Backups take a skill set to do and validate, but those doing the job often are not given enough time, so they cut corners. They may just complete a backup and move to another backup without checking the error report on the first backup—they assume that it worked. Looking at the error report “is a 10-second check if it is clean, and if it is not clean, those are the problems you want to address before you get in trouble.”

Dave Logue
Dave Logue

SQL databases are another source of data loss during backups. The SQL database locks files, so the backup may duplicate the data on the main hard drive, but not the files in the SQL database. This is common across all database backup vendors, who sell plug-in software to handle locked files, Logue notes.

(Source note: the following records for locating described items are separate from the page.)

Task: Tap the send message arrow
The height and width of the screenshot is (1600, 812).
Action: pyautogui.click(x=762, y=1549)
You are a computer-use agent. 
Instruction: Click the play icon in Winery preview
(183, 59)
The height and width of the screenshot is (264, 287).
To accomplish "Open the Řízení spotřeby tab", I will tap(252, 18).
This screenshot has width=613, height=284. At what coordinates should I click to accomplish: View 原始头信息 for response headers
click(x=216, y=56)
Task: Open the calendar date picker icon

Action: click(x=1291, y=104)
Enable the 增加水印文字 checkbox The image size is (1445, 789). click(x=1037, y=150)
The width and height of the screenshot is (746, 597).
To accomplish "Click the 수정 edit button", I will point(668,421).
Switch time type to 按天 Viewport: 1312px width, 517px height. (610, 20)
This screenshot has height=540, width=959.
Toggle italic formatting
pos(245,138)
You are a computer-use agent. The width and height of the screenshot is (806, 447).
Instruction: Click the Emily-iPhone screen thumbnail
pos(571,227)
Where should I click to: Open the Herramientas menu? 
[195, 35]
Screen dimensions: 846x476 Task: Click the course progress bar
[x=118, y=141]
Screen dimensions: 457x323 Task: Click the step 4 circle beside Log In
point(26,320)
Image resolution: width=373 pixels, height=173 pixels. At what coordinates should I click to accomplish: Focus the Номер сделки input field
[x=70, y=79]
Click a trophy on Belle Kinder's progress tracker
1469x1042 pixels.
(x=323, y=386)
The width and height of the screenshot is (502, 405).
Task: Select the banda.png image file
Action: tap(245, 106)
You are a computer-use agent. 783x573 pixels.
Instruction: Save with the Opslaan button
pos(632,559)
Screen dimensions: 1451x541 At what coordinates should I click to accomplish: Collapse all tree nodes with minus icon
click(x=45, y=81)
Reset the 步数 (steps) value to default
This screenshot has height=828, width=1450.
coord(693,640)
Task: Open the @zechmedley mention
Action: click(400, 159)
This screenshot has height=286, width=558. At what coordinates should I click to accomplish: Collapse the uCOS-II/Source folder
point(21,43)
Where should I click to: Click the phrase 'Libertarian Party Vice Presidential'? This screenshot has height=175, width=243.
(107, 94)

Another major factor leading to data loss during backups and migrations is the continued siloed environments within healthcare organizations, he contends. Database and server personnel often work in different departments, so there isn’t good communication that details which tasks each are doing. “Make sure teams have a plan for what and how they want to back up—get the parties together.”

Inadequate bandwidth is another cause of data loss. Server administrators are given certain time periods to do a backup, such as from 11 p.m. to 2 a.m. But if the backup isn’t completed by 2 a.m., they have to try to finish it the next day.

Another problem that results in data loss is failure to check disks and tapes to make sure there is sufficient space remaining on them to handle all of the backups scheduled to be done. If a disk is full, it’s likely that some of the data assumed to be on it are not, and no one will know unless the error report is checked.

Logue offers the following tips for more successful data backups and migrations:

  • Develop back-up and migration plans spelling out who does what. Engage your storage vendors—before starting any backup or migration, call the vendor and ask who can take a call, if necessary.
  • Validate and test the backups and make sure applications are working after the backup is complete. Look at the error report.
  • Have a rollback plan. If doing a backup on Friday with a four-hour window and it’s not done in time, go back through the migration plan and see why it failed. Have a “failback” plan on how to quickly reverse a data migration that didn’t work.
  • Make sure that those doing backups are adequately trained—cross training of server, backup and storage administrators is even better. But focus on training in their individual duties, like checking the error report.
  • Provide enough time for the task at hand. If the time window is too short, people start taking shortcuts. If an organization really needs five staff members who do backups or migrations and only has two, outsourcing some of the work to a third party some—such as an expert that just does data migrations, might be an option.
  • End a backup or migration that is going poorly. “Don’t panic and stop pushing buttons,” Logue counsels. “Just stop. If you’re beating up the drive too much, you can do more damage than what is already done.”